All but three of the discussants sat on colourful Persian rugs.

The aristocratic trio sat in throne-like chairs after a fashion that left even a cursory on-looker in no doubt about their enormous powers.

‘‘As I say, Prime Minister, you should emphasize to the chief justice the need to set up the commission of inquiry not later than a fortnight after the hand-over… Strict adherence to the agreed timelines is of utmost importance…’ the heavily turbaned of the trio was saying, but was gently interrupted by Alhaji Ibrahim Gambo’s ‘Needless to say; needless to say, Premier.

‘‘The idea here is to enable the commission of inquiry to publish the names of all those who are to appear before it before the electoral commission completes its screening of all candidates.

We should be seen at all times to be acting within the bounds of the law.

‘’Absolutely,’ again agreed the golden voiced Prime Minister, scribbling in his diary.

‘‘The time was 27 minutes past three o’clock in the morning when the marathon meeting finally came to a close.
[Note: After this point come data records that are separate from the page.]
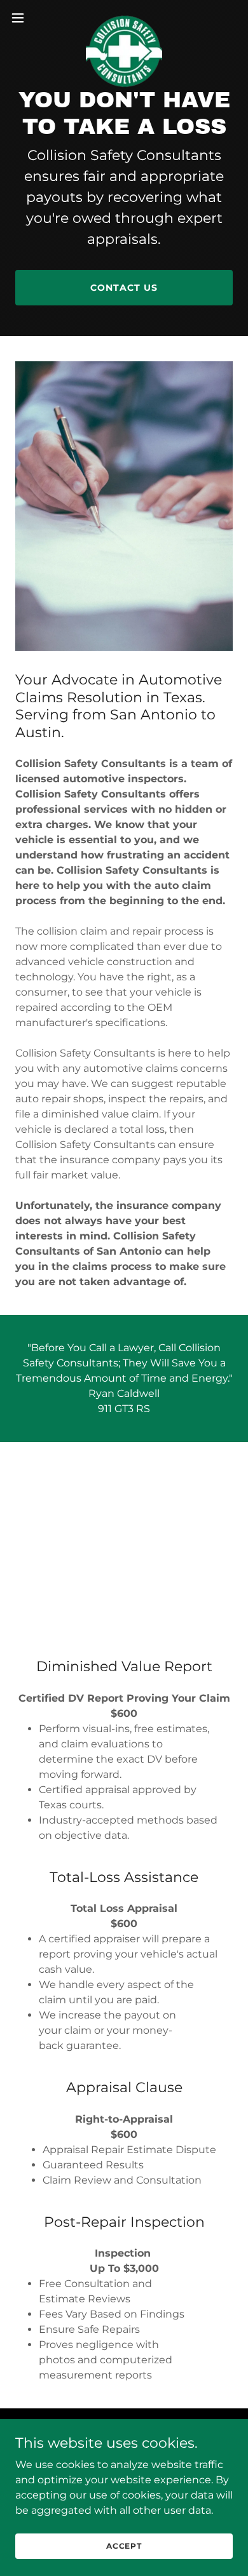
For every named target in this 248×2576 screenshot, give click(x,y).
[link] (124, 18)
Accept (124, 2546)
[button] (23, 17)
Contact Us (124, 287)
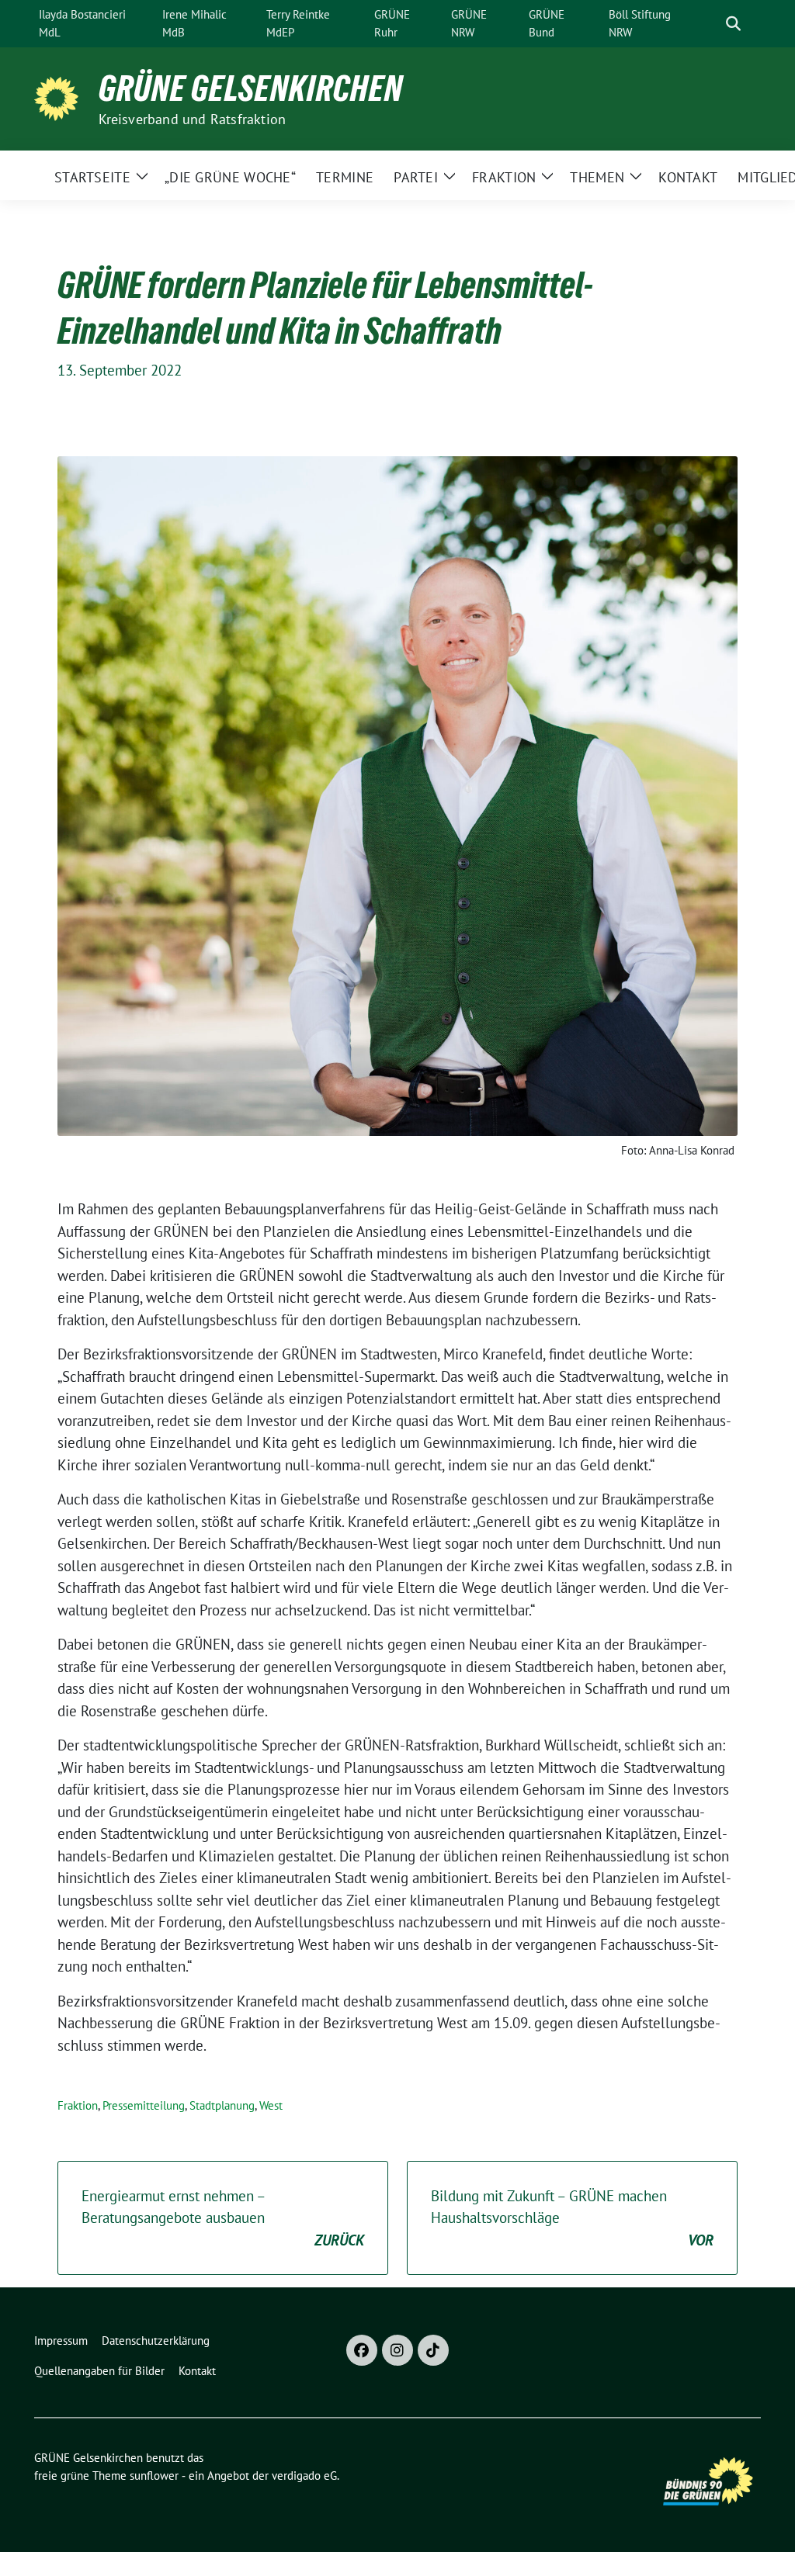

About six hours after, two of the discussants who had sat on the colourful rugs would fly with the Prime Minister to the national capital city of Lagos.

There, they would take leave of the Prime Minister and then travel by road to the western region capital city of Ibadan to deliver another secret message to Chief Ladi Akinola, the Progressive Party’s irrepressible premiership candidate for the 1965 election.